Arif menuturkan smelter nikel pirometalurgi berteknologi rotary kiln electric furnace (RKEF) memikul kenaikan biaya energi dari melonjaknya harga solar industri dan harga batu bara.
Terlebih, formula HPM baru yang mengerek harga bijih atau ore nikel telah menambah biaya operasional hingga US$600/ton.
“Kemudian juga dari energi, biaya energi. Biaya energi ini apalagi kalau teknologi pirometalurgi itu kan membutuhkan tidak hanya bahan bakar minyak bumi ya, tetapi juga batu bara untuk PLTU-PLTU. Nah, itu kan mengalami kenaikan,” ujar Arif.
Sementara itu, smelter hidrometalurgi berbasis high pressure acid leach (HPAL) juga sudah mengalami kenaikan biaya operasional sebesar US$2.400—US$2.600 per ton sejak HPM baru diterapkan.
Smelter HPAL, kata Arif, juga memikul beban yang cukup besar dari lonjakan harga sulfur yang saat ini sudah naik berkali-kali lipat.
“Jadi margin yang ada di pelaku usaha HPAL ini juga sudah sangat rentan sekali. Jangan sampai kebijakan-kebijakan fiskal jangka pendek yang akan keluar nantinya justru akan memperburuk kondisi ini,” tegas Arif.
Adapun, Shanghai Metals Market (SMM) memprediksi harga bijih nikel kadar rendah Indonesia bakal melonjak hingga ke level US$48,18/ton basah atau wet metric ton (wmt) usai pemerintah merevisi HPM nikel dengan turut menghitung mineral bawaan dalam bijih nikel.
SMM memprediksi HPM baru untuk bijih nikel berkadar 1,2% akan naik signifikan menjadi US$40,18/wmt atau lebih tinggi 151% dibandingkan dengan HPM lama yang berada di sekitar US$16—US$17 per wmt. Saat ini, SMM mencatat harga rata-rata bijih tersebut sekitar US$30,5/wmt.

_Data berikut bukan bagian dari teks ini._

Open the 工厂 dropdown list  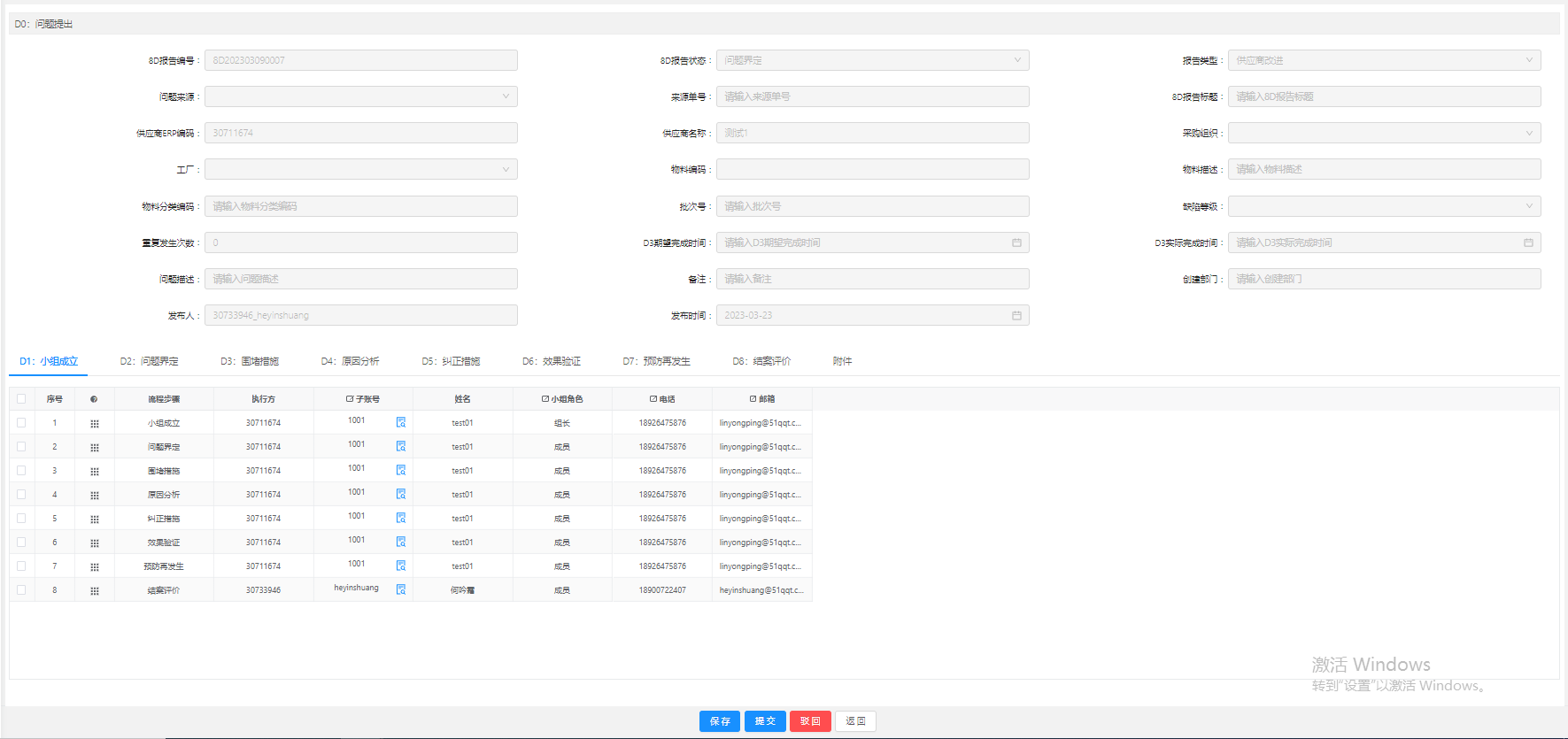(361, 169)
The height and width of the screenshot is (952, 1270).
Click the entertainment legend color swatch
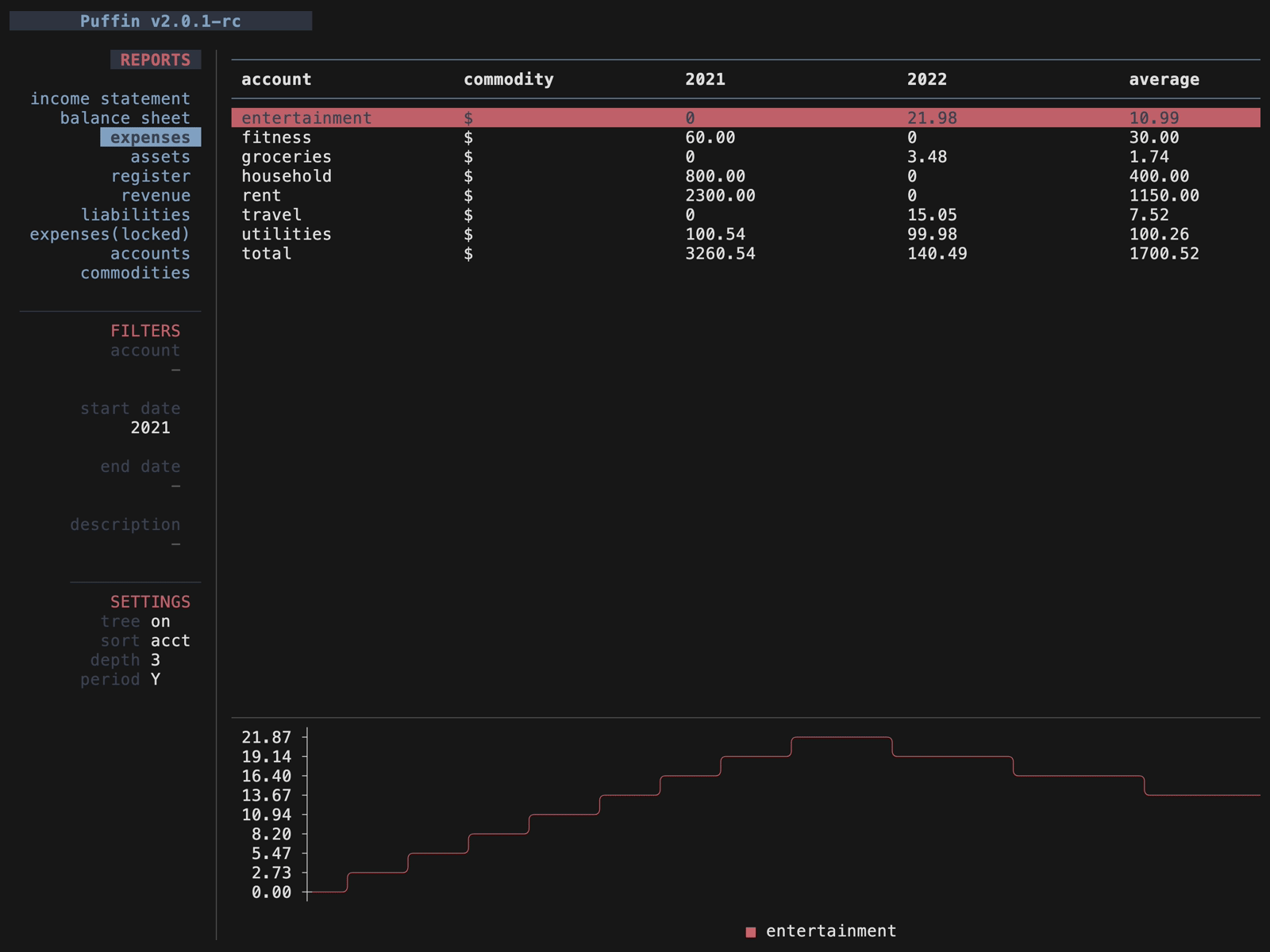coord(750,932)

Sementara itu, HPM bijih nikel saprolit atau dengan kadar nikel sekitar 1,5% diprediksi bakal berada di level US$57,13/wmt atau masih berada dibawah rata-rata harga bijih saprolit yang tercatat sebesar US$70,7/wmt.

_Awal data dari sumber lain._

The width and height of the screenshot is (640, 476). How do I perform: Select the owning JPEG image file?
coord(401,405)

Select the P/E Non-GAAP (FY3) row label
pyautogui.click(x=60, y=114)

Adapun, sulfur sendiri digunakan sebagai bahan baku dalam produksi produk antara nikel seperti mixed hydroxide precipitate (MHP), melalui proses HPAL. Memproduksi 1 ton MHP membutuhkan sekitar 11,7 ton sulfur. Adapun, MHP merupakan bahan baku baterai kendaraan listrik.
Pada 2025, sulfur freight on board (FoB) Timur Tengah tercatat sekitar dari sekitar US$170/ton dan per April 2026 telah mengalami kenaikan harga ke level US$520/ton atau mengalami peningkatan lebih dari 200%.

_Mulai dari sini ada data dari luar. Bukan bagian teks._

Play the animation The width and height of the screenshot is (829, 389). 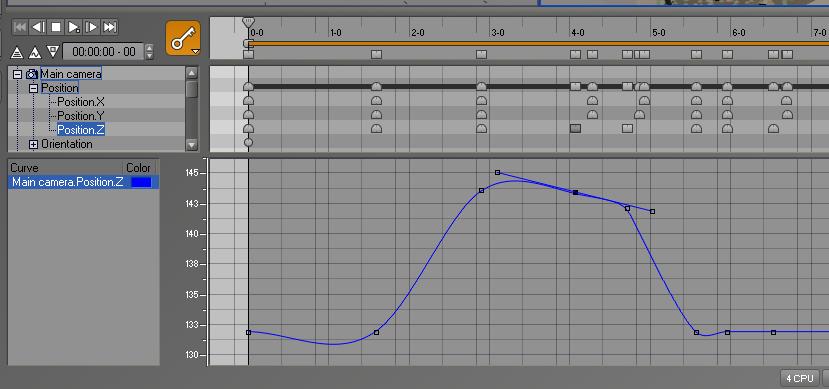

Berdasarkan data Platts (bagian dari S&P Global Energy), per 28 Mei 2026 harga sulfur dari Timur TEngah telah mencapai US$815 hingga US$820 per ton. Bahkan, untuk sulfur yang berasal dari Brasil pada tanggal yang sama menyentuh US$1.200/ton.
SMM mencatat lebih dari 75% impor sulfur indonesia pada 2025 berasal dari Timur Tengah.
Pada 2025, Arab Saudi menjadi pemasok terbesar sekitar 1,76 juta ton, Qatar sebanyak 967.000 ton, UEA 918.000 ton, Kanada 515.000 ton, Kuwait 366.000 ton, Malaysia 146.000 ton, dan Singapura sebesar 115.000 ton.
Adapun, harga nikel sedang bagus dan terus bertahan di level US$18.000/ton di London Metal Exchange (LME). Nikel dilego di harga US$18.064/ton Rabu (10/6/2026) pagi, turun 1,51% dari penutupan sebelumnya.
Harga nikel sempat mencapai rekor di atas US$100.000/ton pada Maret 2022 akibat short squeeze pasar, tetapi sejak itu harga menurun tajam.
Sepanjang 2024, harga menyentuh rekor terendah di bawah US$14.000/ton dalam 4 tahun terakhir setelah sebelumnya diproyeksikan mencapai US$18.000/ton, turun dari perkiraan sebelumnya di level US$20.000/ton, menurut lengan riset dari Fitch Solutions Company, BMI.
Gejala ambruknya harga nikel sudah terdeteksi sejak 2023. Rerata harga saat itu berada di angka US$21.688/ton atau terjun bebas 15,3% dari tahun sebelumnya US$25.618/ton. Kemerosotan itu dipicu oleh pasar yang terlalu jenuh ditambah dengan lesunya permintaan.